• [Consigne]
Selon le passage sur l'autorité politique primitive, de quoi dépend le degré de l'insubordination primitive ? Expliquez-le en une à trois phrases.

Comme nous l’avons vu dans un autre article, l’insubordination primitive est plus ou moins grande selon que le milieu ou les habitudes favorisent ou gênent l’exercice de la contrainte. Les naturels de la basse Californie, dit Baegert, ressemblent à des troupeaux de cochons sauvages qui courent çà et là à leur gré, réunis un jour et dispersés le lendemain, jusqu’à ce qu’un accident les rassemble de nouveau. » Selon Franklin, « les chefs des Chipeways ne sont pas tout à fait sans pouvoir, » et ce peuple forme de petites bandes errantes. Les Abipones, « à qui l’agriculture est insupportable autant que la résidence en un lieu fixe » et « qui ne cessent de changer de place, dit Dobrizhoffer, ne respectent point leur cacique comme un maître, ne lui payent point de tribut et ne lui rendent aucun service, comme c’est l’habitude chez d’autres nations. » II en est de même sous des conditions analogues chez d’autres races d’un type très différent. Burckhardt remarque que, chez les Bédouins, « les cheicks n’ont aucune autorité fixe. » Suivant un autre auteur, « on dépose le chef qui a trop serré le lien de l’allégeance, ou on l’abandonne, et il retombe au rang de simple membre de la tribu, ou bien il reste complètement isolé. »

Ces trois faits constatés : la non-existence de l’autorité politique au début, la résistance quelle soulève, et les circonstances qui permettent d’y échapper, on peut se demander qu’elles sont les causes qui aident au développement de cette institution. Il y en a plusieurs ; et t’institution de l’autorité d’un chef s’établit dans la mesure où ces causes concourent.

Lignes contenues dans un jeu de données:
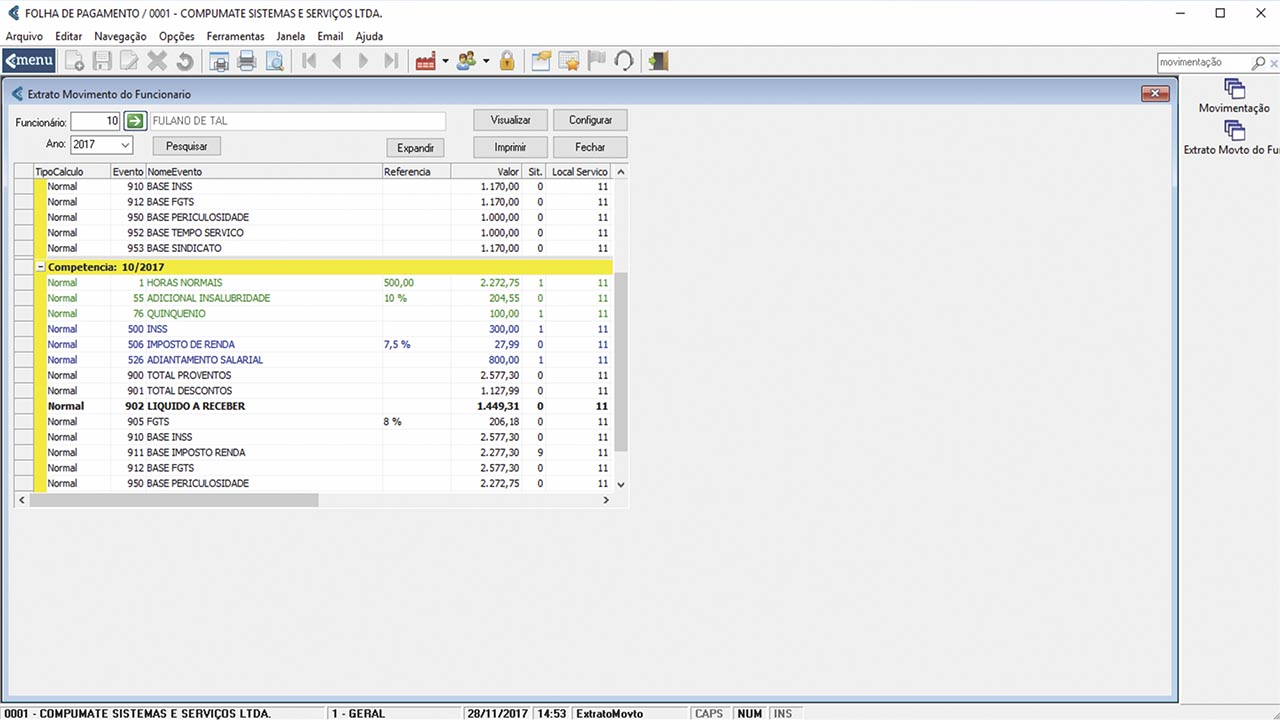Click the red factory company icon
Screen dimensions: 1280x720
(426, 61)
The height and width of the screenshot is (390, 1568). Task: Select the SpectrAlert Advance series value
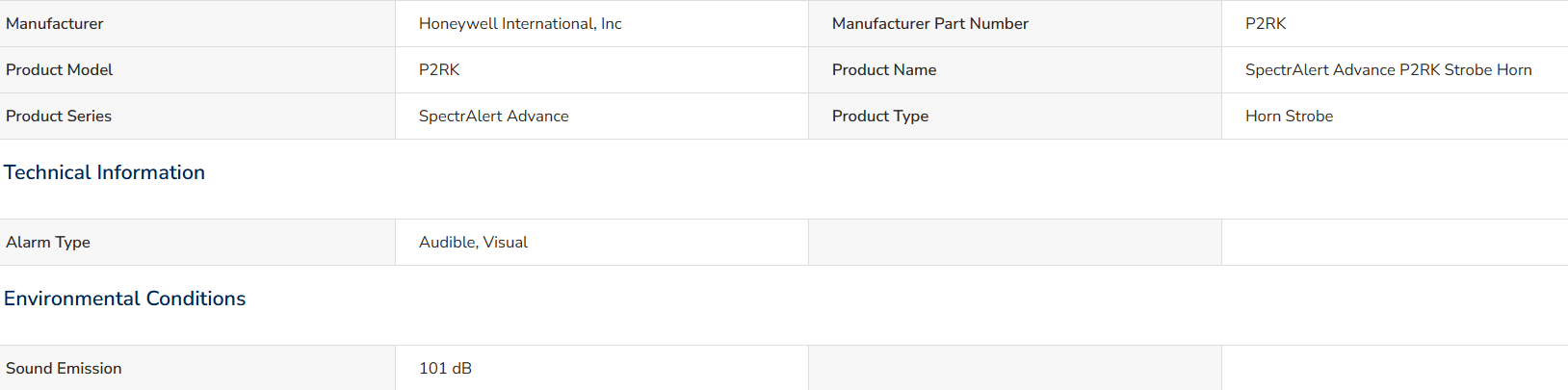[494, 116]
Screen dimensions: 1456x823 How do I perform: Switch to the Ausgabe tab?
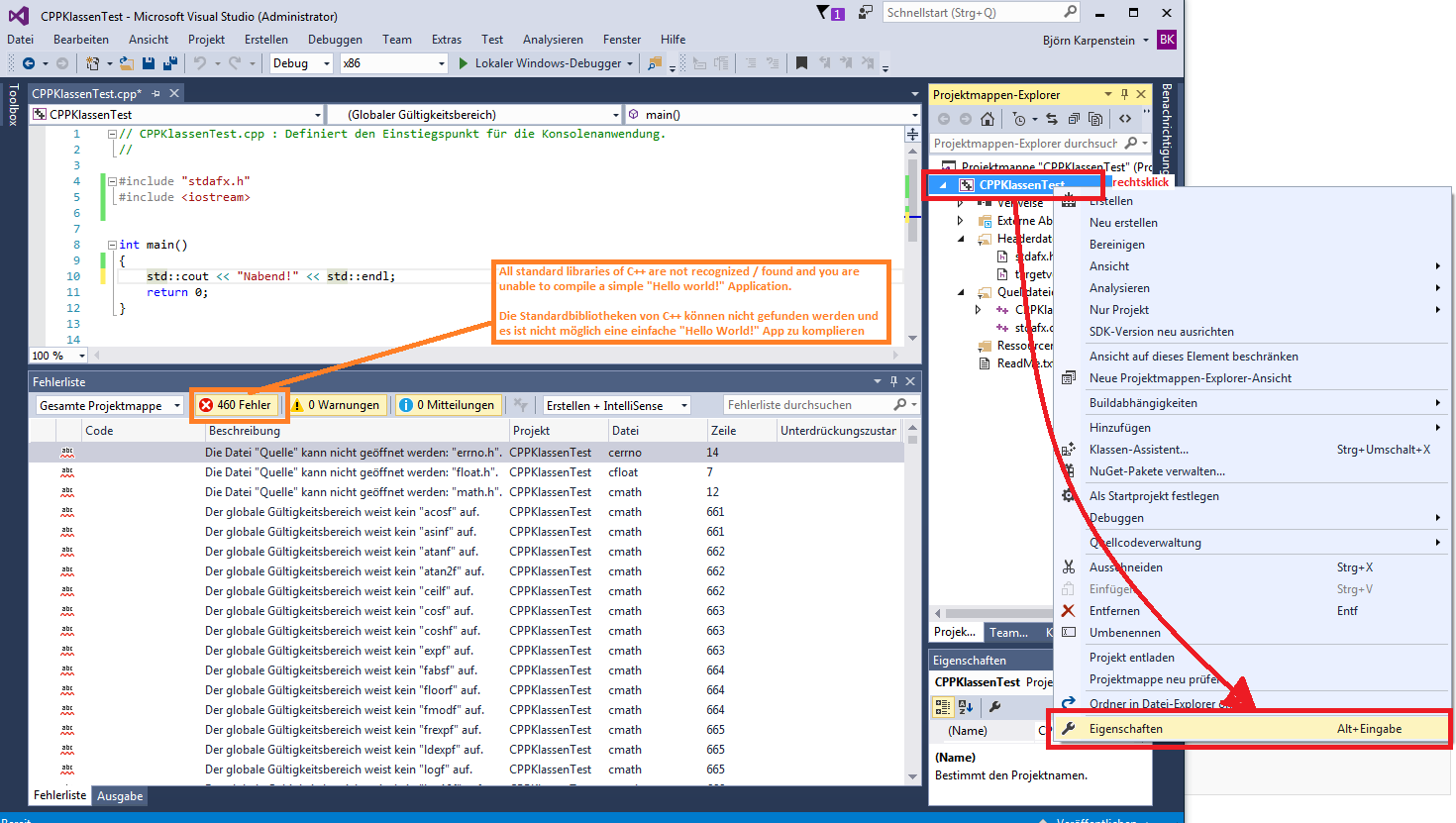[x=120, y=796]
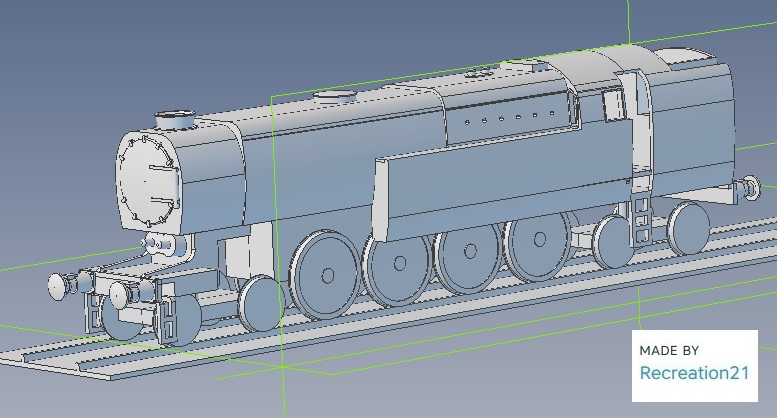Select the chimney atop the smokebox
777x418 pixels.
(x=177, y=119)
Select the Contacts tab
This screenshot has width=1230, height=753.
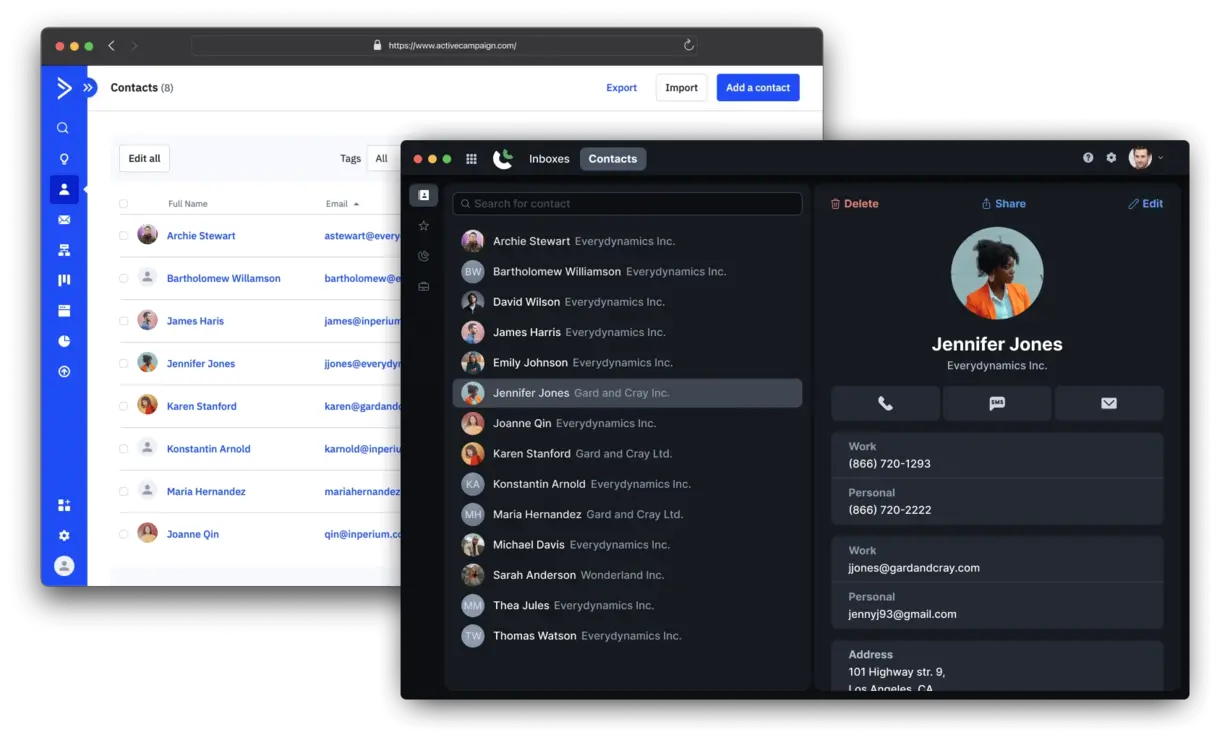point(612,159)
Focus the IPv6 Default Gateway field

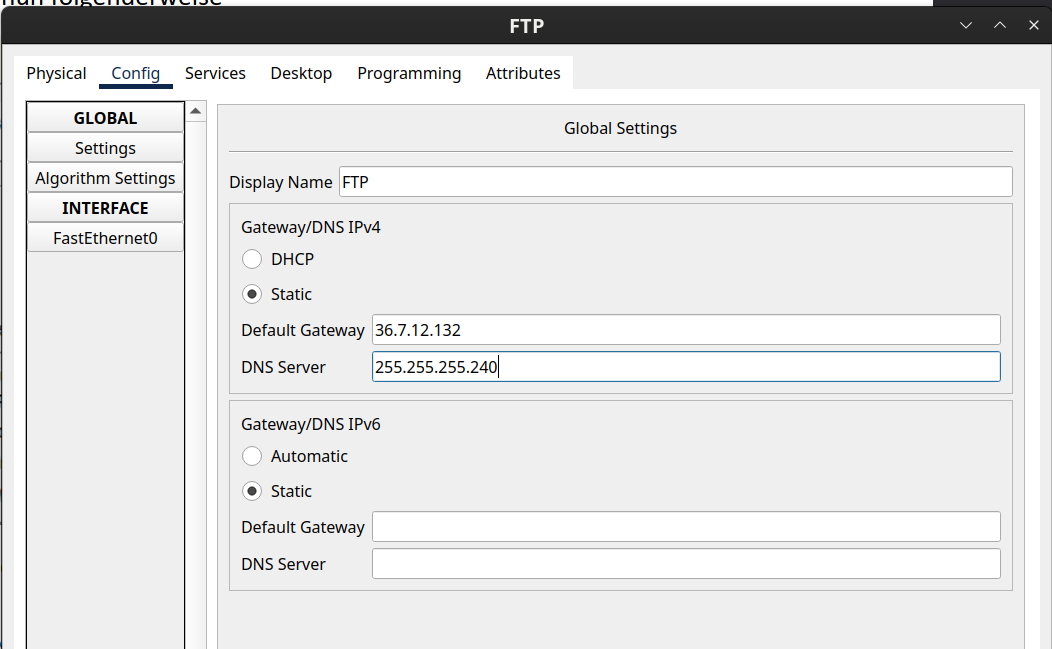coord(685,527)
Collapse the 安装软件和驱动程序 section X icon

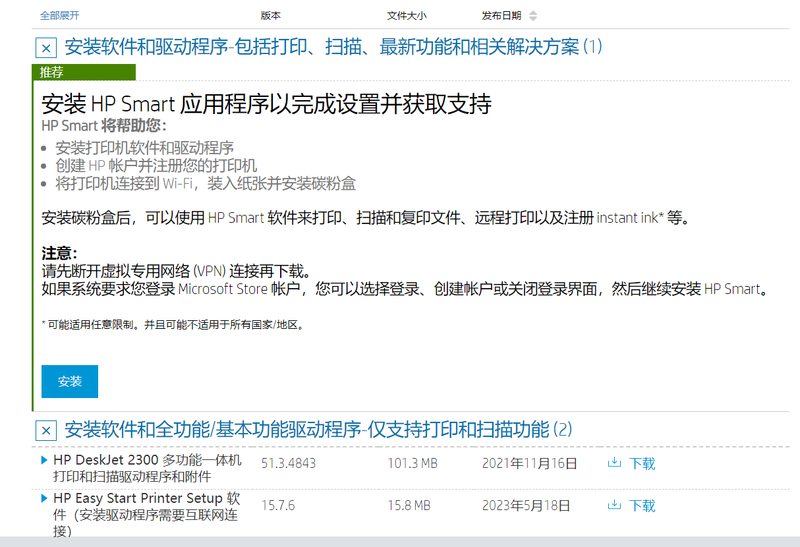point(45,48)
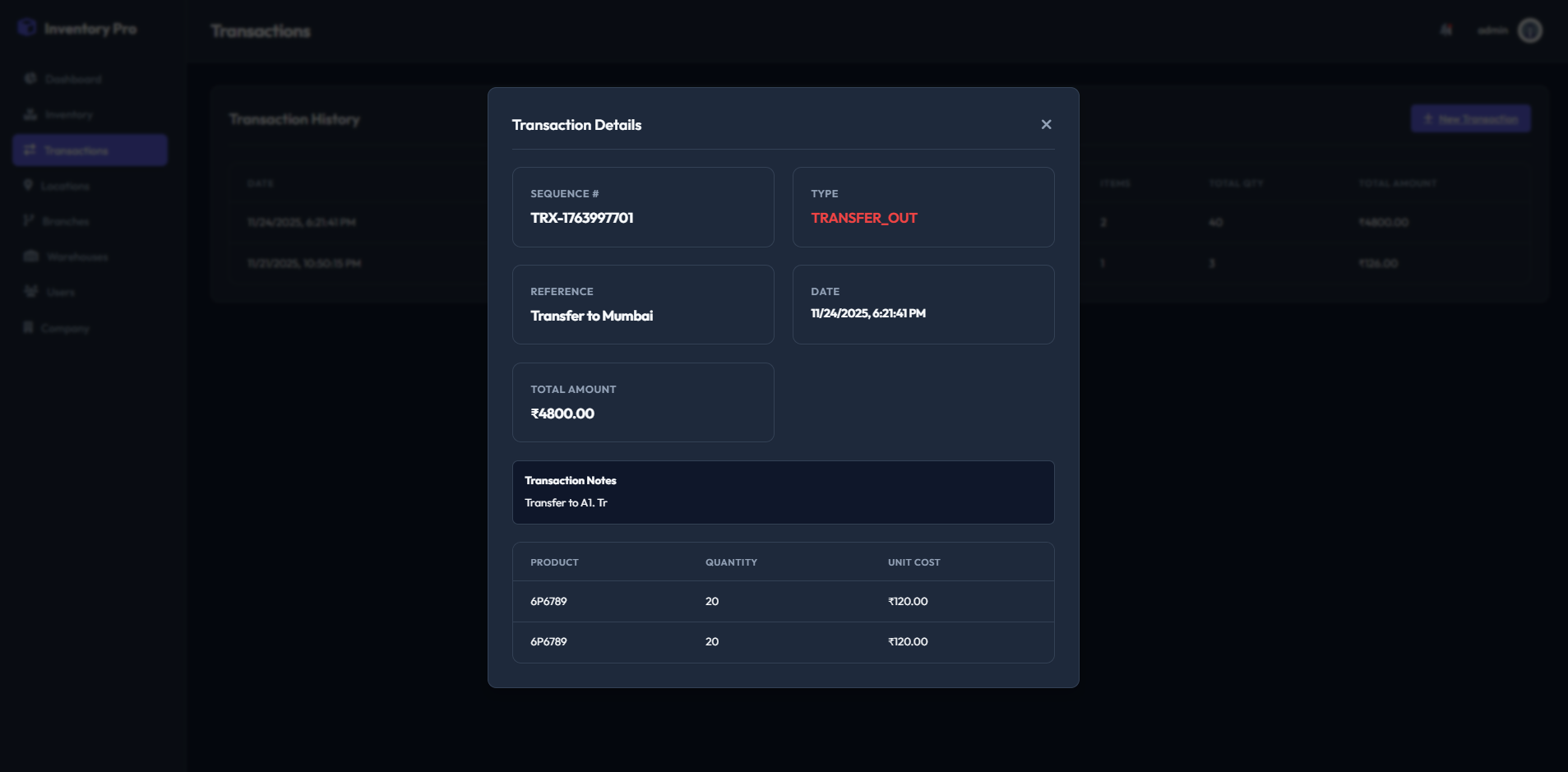The image size is (1568, 772).
Task: Open the Dashboard sidebar icon
Action: click(x=30, y=78)
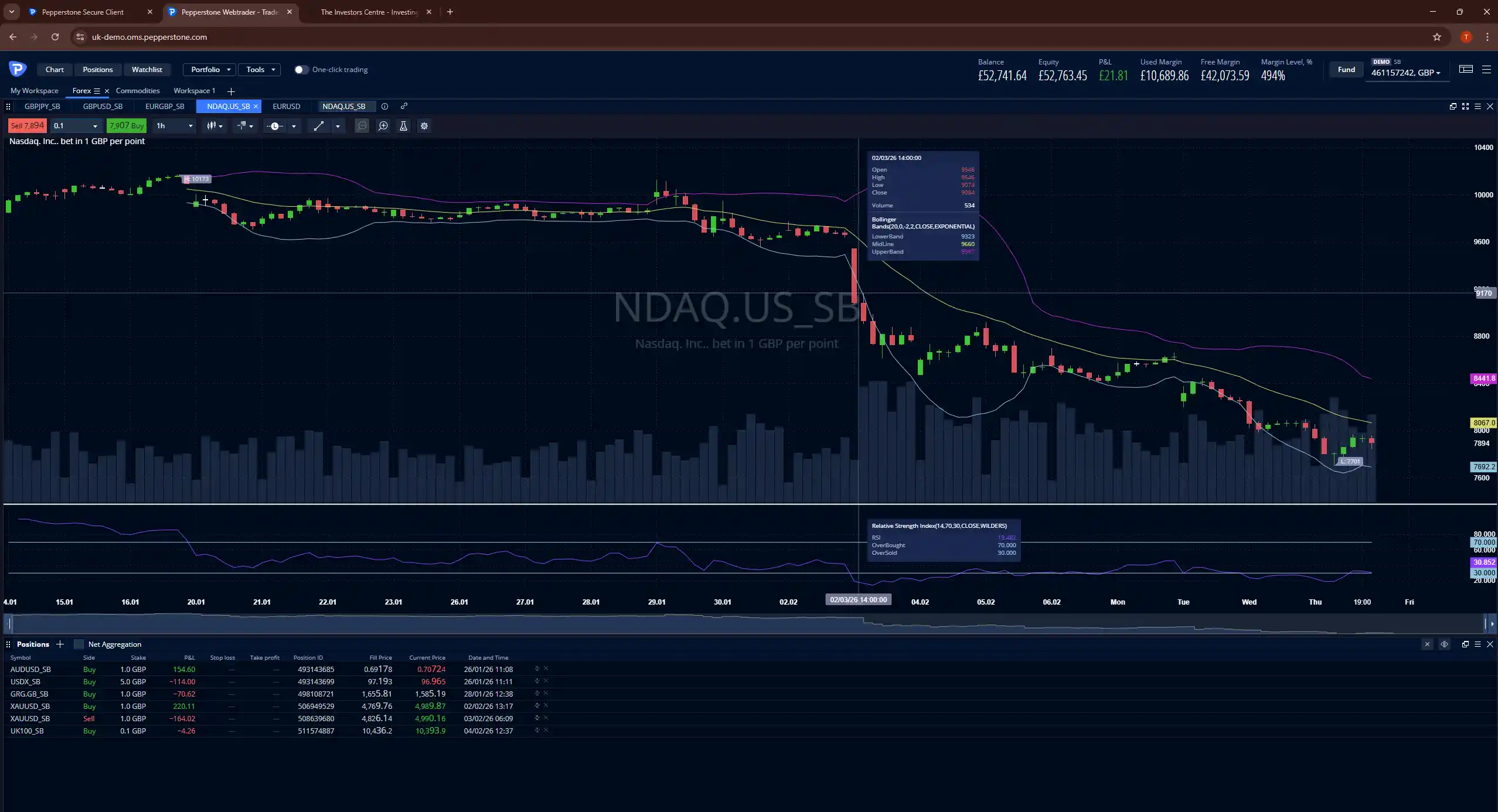The width and height of the screenshot is (1498, 812).
Task: Open the 1h timeframe dropdown
Action: pos(173,126)
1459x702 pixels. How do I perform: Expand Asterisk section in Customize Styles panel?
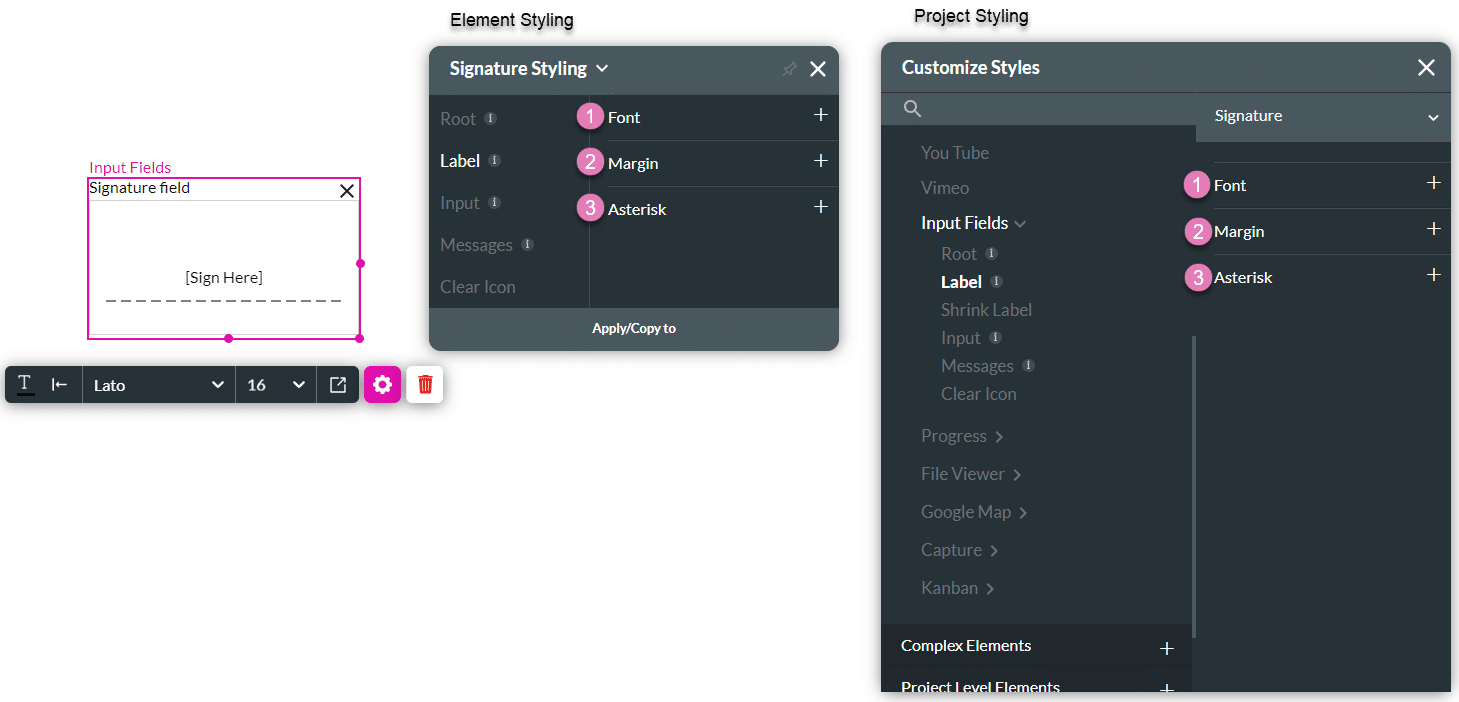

• [Résultat attendu]
Le degré de l'insubordination primitive dépend du milieu et des habitudes. Elle est plus ou moins grande selon qu'ils favorisent ou gênent l'exercice de la contrainte.